Just seen '28 days later'. Not bad for a brit-flick. Shot in doubleplus-grainy DV by Danny Boyle, it's a pretty exciting horror-thriller (ok, yes it does suffer from a few classic brit-flick problems i.e. lack of visual ambition, fuzzy-minded intellectual framework (despite being written by Alex Garland), dodgy dialogue, and often terrible acting, particularly from kids who aspire only to the lofty standards set by the Children's Film Foundation in the '70s). However, the film opens with a captivating sequence (set to magisterial shoegazer-schlock-rock by godspeed you black emporer!) in which our hero awakes in a post-apocalyptic deserted London, staggering around the City and Oxford Street, after a beautiful Waterloo sunrise.

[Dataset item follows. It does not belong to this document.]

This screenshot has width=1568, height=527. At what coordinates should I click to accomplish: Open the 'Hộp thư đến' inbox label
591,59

I always find these scenes compelling. One of the few good things about 'Vanilla Sky' was seeing tough heterosexual Tom Cruise find himself alone in an empty Times Square (Radiohead deemed the appropriate shoegazers there ...). Or the recent, and absolutely appalling, 'Reign Of Fire', featuring a ravaged London (scorched but still standing). Recall also earlier films ... Romero's classic zombie flicks, with abandoned factories, gas stations and shopping malls ... and 'The Day The Earth Caught Fire', with Edward Judd wandering through a post-war London about to burn, as the planet spins towards the sun. Love that film. Can anyone think of other great 'deserted cities' movies?

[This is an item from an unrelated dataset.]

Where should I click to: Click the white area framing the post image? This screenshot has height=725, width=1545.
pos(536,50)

For bonus points, compare and contrast with the Japanese moviemaker's desire to see the city destroyed. Generalising massively of course (particularly as Hollywood now seems to be a city-destroyer too), but is there a meaningful cultural difference here? Between the Eastern approach (witness almost any anime), which popular theory has linked to the imminent reality of earthquake/tidal wave, or memory of Hiroshima/firebombing? And a Western approach, in which the city remains standing, but we are removed from it?
Probably something to do with estate agents.

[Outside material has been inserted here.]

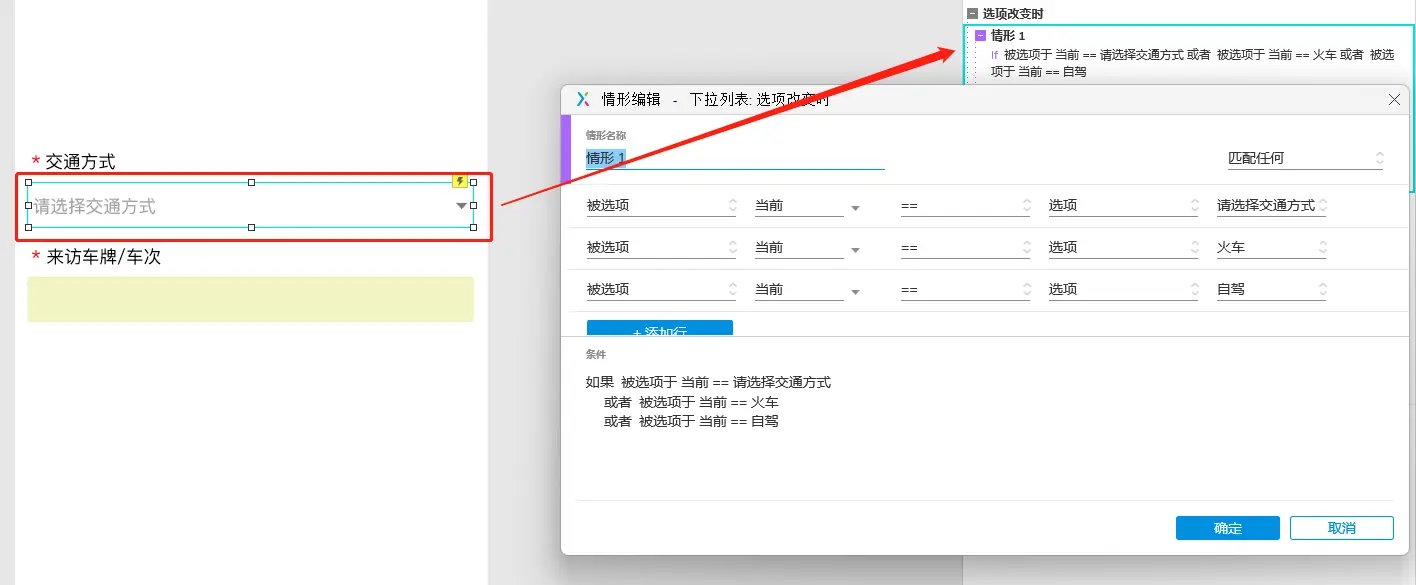Click the yellow lightning interaction badge

460,181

Apropos of zombie flicks (as '28 days later' is), Marina Warner writes an interesting piece in The Guardian on the genesis of the zombie idea, linking Samuel Taylor Coleridge and the modern industrial city.
"But the movie that sealed the appropriation of the zombie for white consciousness was - is - The Night of the Living Dead, made in 1968 in Pittsburgh, once the great steel capital of America. By then, the mills were closing and Pittsburgh was facing decline; the team of George Romero and John Russo recast the Caribbean living dead as a ravening, restless, superannuated white proletariat rising up, under the effect of a radiation leak, to contaminate all with their condition."